■ **ACTIVITY**
The line containing "Task: Open the Customer" marks where to begin; quote it and every line after it through the end of the data, exactly as written.

■ **DATA EXTRACTS**
· · · · · · ·
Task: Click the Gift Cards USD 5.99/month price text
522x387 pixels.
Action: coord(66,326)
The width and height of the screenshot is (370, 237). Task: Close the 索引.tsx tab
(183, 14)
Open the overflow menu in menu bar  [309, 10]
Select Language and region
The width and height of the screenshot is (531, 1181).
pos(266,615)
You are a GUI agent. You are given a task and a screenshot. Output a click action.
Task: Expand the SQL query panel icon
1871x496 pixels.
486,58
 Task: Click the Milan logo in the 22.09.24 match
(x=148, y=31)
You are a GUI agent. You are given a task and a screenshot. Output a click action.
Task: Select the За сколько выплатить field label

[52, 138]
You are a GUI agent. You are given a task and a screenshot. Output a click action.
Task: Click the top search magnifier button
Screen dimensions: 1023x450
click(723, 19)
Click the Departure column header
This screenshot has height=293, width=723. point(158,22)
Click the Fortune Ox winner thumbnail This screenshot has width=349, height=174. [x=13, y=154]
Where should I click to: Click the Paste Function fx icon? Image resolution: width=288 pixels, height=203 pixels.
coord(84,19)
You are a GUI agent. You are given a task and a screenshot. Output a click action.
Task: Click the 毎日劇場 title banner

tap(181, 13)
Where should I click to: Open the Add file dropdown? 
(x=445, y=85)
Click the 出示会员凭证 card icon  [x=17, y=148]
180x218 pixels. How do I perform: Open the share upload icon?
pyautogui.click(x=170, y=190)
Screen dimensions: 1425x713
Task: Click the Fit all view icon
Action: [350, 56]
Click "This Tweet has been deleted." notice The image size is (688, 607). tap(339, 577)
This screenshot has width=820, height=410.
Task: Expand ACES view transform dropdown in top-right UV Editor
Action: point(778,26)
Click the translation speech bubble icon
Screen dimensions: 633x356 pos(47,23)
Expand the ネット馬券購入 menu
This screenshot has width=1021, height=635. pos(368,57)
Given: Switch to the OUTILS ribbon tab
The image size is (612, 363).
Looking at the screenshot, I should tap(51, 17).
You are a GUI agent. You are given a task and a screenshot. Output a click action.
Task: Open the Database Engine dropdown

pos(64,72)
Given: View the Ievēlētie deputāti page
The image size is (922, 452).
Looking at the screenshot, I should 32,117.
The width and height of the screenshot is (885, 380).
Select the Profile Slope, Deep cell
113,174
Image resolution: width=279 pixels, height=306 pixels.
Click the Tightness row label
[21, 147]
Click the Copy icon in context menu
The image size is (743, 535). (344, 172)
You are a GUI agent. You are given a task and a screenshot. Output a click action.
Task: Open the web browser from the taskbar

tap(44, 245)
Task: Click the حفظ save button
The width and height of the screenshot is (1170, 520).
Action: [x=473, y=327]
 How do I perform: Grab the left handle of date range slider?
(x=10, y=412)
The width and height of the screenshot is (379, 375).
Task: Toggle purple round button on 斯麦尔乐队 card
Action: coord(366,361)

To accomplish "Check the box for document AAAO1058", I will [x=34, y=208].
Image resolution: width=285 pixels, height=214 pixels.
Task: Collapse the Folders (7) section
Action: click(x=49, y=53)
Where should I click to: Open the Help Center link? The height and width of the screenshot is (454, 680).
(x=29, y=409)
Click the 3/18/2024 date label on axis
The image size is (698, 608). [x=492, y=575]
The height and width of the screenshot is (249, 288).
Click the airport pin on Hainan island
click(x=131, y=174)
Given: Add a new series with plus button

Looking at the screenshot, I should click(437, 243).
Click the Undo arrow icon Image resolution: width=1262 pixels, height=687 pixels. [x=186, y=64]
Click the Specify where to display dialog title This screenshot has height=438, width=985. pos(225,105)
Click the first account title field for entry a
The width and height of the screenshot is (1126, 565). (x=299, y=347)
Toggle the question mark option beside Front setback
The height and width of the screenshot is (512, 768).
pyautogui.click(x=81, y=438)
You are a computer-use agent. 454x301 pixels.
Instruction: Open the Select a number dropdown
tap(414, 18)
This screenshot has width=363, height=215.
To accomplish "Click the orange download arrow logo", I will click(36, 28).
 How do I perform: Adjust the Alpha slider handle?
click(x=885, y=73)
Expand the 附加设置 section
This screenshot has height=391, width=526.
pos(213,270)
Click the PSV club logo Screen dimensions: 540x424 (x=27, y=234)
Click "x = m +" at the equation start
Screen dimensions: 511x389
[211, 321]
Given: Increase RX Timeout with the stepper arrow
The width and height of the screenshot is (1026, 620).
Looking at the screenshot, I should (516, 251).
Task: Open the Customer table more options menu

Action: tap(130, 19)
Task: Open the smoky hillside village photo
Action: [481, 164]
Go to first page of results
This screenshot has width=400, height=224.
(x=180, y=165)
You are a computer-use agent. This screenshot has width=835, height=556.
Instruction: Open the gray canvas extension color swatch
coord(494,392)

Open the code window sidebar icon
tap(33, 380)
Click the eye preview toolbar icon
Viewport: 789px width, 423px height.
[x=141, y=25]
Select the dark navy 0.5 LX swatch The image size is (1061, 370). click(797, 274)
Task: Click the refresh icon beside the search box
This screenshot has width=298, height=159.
· · · · · · ·
■ **COMPLETED EXERCISE**
Task: Open the Customer table more options menu

Action: tap(130, 19)
Task: Open the smoky hillside village photo
Action: [481, 164]
Go to first page of results
This screenshot has width=400, height=224.
(x=180, y=165)
You are a computer-use agent. This screenshot has width=835, height=556.
Instruction: Open the gray canvas extension color swatch
coord(494,392)

Open the code window sidebar icon
tap(33, 380)
Click the eye preview toolbar icon
Viewport: 789px width, 423px height.
[x=141, y=25]
Select the dark navy 0.5 LX swatch The image size is (1061, 370). click(797, 274)
Task: Click the refresh icon beside the search box
This screenshot has width=298, height=159.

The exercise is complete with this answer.